__Document excerpt__
== Segment start ==
Tuesday, January 12, 2016

A headache tale

A huge sense of relief washed over Brad Chesivoir when a Maryland emergency room doctor told him the good news: He had not suffered a heart attack or a stroke, as he had feared. Instead he was being discharged with a diagnosis of headache, although doctors weren’t sure of its cause.

Several hours earlier, on the day after Thanksgiving 2013, Chesivoir’s family had summoned an ambulance to their Montgomery County home after he became suddenly weak and unable to walk. But by the time he got to a hospital, the 60-year-old commercial property manager was feeling much better, walking and talking without difficulty. After undergoing CT and MRI brain scans as well as numerous blood tests, doctors sent Chesivoir home and advised him to follow up with his internist.

Less than five weeks later, Chesivoir was back in a hospital, his life measured in hours. “He was teetering on the edge,” recalled Edward Aulisi, the chairman of neurosurgery at MedStar Washington Hospital Center, who treated him there.

The emergency room doctors had been partly right — but Chesivoir’s problem turned out to be every bit as life-threatening as a stroke or a heart attack. And in the intervening weeks two specialists who saw him had missed it...

The doctors who reviewed his tests at the emergency room said the only thing of significance was evidence of a possible old brain bleed. Had he fallen or hit his head? Chesivoir told them that he had banged his head on the mantel putting wood in his fireplace and while roughhousing with his teenage sons — but never hard enough to see stars or lose consciousness. “They didn’t seem too concerned about it,” Chesivoir recalled. Doctors told him they suspected his head pain was caused by either migraines or cluster headaches.

After conferring with his internist, Chesivoir consulted a neurologist. Looking at the images Chesivoir had brought with him from his ER visit, he recalled that she seemed concerned that something on his spine might be causing the tingling. She ordered more tests and scheduled a follow-up appointment for Jan. 21.

By Jan. 2, 2014, the headaches were worse. Chesivoir called the neurologist’s office and saw a second specialist — the first was out of town — who told him that his problem was most likely an atypical migraine, which is not preceded by the aura many migraine patients describe. “I thought, ‘Finally I have a diagnosis,’ ” Chesivoir recalled. The neurologist prescribed amitriptyline, an antidepressant frequently used to prevent migraines. Chesivoir began taking the drug.

A few days later, he telephoned the new neurologist after developing double vision in his right eye. “We see this with this medication,” Chesivoir remembers the doctor saying. “Cut the dose in half.”
== Segment end ==
__Dataset extract__
== Segment start ==
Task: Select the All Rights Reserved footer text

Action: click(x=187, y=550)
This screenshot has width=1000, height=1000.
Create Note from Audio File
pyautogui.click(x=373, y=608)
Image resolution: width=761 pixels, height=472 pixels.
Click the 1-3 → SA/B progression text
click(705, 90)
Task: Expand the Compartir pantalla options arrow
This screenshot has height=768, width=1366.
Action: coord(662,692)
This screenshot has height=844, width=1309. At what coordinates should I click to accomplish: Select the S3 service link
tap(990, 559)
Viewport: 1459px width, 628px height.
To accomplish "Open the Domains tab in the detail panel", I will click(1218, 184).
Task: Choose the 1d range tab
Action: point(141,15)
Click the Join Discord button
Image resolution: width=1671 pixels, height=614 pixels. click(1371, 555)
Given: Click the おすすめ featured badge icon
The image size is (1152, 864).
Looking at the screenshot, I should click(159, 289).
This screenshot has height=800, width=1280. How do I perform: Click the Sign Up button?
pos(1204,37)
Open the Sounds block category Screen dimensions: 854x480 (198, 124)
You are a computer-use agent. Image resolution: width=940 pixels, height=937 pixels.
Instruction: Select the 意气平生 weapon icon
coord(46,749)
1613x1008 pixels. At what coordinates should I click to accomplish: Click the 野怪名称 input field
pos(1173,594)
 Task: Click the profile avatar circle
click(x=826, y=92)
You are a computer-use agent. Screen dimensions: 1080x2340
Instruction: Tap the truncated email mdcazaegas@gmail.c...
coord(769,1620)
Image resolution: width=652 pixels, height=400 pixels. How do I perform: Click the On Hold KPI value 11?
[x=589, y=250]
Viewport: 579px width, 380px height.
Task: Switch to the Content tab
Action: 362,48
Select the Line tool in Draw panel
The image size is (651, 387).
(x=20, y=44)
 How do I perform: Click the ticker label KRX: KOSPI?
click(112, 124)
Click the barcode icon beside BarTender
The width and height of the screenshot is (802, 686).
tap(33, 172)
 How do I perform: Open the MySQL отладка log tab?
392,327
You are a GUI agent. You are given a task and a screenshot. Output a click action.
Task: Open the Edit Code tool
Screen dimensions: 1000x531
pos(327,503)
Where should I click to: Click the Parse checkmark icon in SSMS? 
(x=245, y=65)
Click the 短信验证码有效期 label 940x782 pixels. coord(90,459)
== Segment end ==
__Exercise prompt__
Reproduce the passage of the headache story from "A headache tale" to "of its cause.", preserving its wording and punctuation.

__Exercise response__
A headache tale

A huge sense of relief washed over Brad Chesivoir when a Maryland emergency room doctor told him the good news: He had not suffered a heart attack or a stroke, as he had feared. Instead he was being discharged with a diagnosis of headache, although doctors weren’t sure of its cause.